Castellano’s acceptance speech, honoring the forcibly retired Ramon Dominguez, was perhaps touching moment of the night, followed closely by Pletcher’s emotional tribute to his parents and tragically injured barn favorite, Caixa Electronica.

And, of course, there were the characteristically upbeat words of “the coach,” Merit Award winner Wayne Lukas and his owner, Willis Horton, whose unforgettable speech went on longer than Jacqueline Bisset’s at the Golden Globes but no one seemed to mind. In fact, the crowd loved it.

The saga of the Comeback Kid continues
Photo by: Toni Pricci
The saga of the Comeback Kid continues
Congratulations to all remaining winning practitioners; Pletcher, who stands alone as the sport’s only six-time Eclipse-winning trainer; Castellano; the Ramsey’s, the sport’s outstanding owners and breeding; and apprentice Victor Carrasco.

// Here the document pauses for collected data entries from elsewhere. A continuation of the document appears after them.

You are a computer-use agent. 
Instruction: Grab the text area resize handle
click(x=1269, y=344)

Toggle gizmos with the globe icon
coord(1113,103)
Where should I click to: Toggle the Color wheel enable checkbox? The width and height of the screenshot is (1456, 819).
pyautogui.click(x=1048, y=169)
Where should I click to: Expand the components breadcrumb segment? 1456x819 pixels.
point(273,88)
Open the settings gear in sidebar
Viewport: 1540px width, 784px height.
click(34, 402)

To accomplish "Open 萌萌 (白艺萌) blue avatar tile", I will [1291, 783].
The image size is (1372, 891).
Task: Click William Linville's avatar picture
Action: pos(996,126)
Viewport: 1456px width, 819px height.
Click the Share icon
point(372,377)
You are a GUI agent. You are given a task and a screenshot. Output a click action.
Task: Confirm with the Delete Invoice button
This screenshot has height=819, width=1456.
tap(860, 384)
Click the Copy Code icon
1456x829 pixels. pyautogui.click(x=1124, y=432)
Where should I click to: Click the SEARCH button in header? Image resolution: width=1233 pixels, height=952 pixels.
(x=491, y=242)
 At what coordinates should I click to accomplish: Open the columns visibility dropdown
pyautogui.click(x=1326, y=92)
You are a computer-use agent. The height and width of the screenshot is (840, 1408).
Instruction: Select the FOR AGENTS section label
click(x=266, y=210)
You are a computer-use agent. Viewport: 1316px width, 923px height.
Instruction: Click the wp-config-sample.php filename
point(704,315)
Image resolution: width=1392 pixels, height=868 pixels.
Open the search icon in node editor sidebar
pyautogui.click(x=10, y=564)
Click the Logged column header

Juveniles Shared Belief, undefeated in three starts with nary a win on dirt or turf, and She’s A Tiger, who compiled the most comprehensive among the juvenile fillies; Beholder, who stepped up on the big stage, narrowly defeating a filly who compiled an impressively diverse body of work, Princess Of Sylmar.

Of course, there was Royal Delta who did more than enough before tailing off at season’s end, winning an Eclipse for the a third straight year, and kudos to sprinters Points Offthebench and the filly, Groupie Doll; Dank, the best turf mare seen in action in America in 2013, and steeplechase champion Divine Fortune.

But the most memorable campaign waged in 2013 perhaps belonged to a horse that closes like the wind; on the racetrack and in his peer group. It took Will Take Charge virtually an entire year to get his act together but, when he did, the results were extraordinary. The top three year old of 2013 was the 25th Eclipse champion coached by Darrell Wayne Lukas who warned his younger rivals that he’s coming after them in 2014.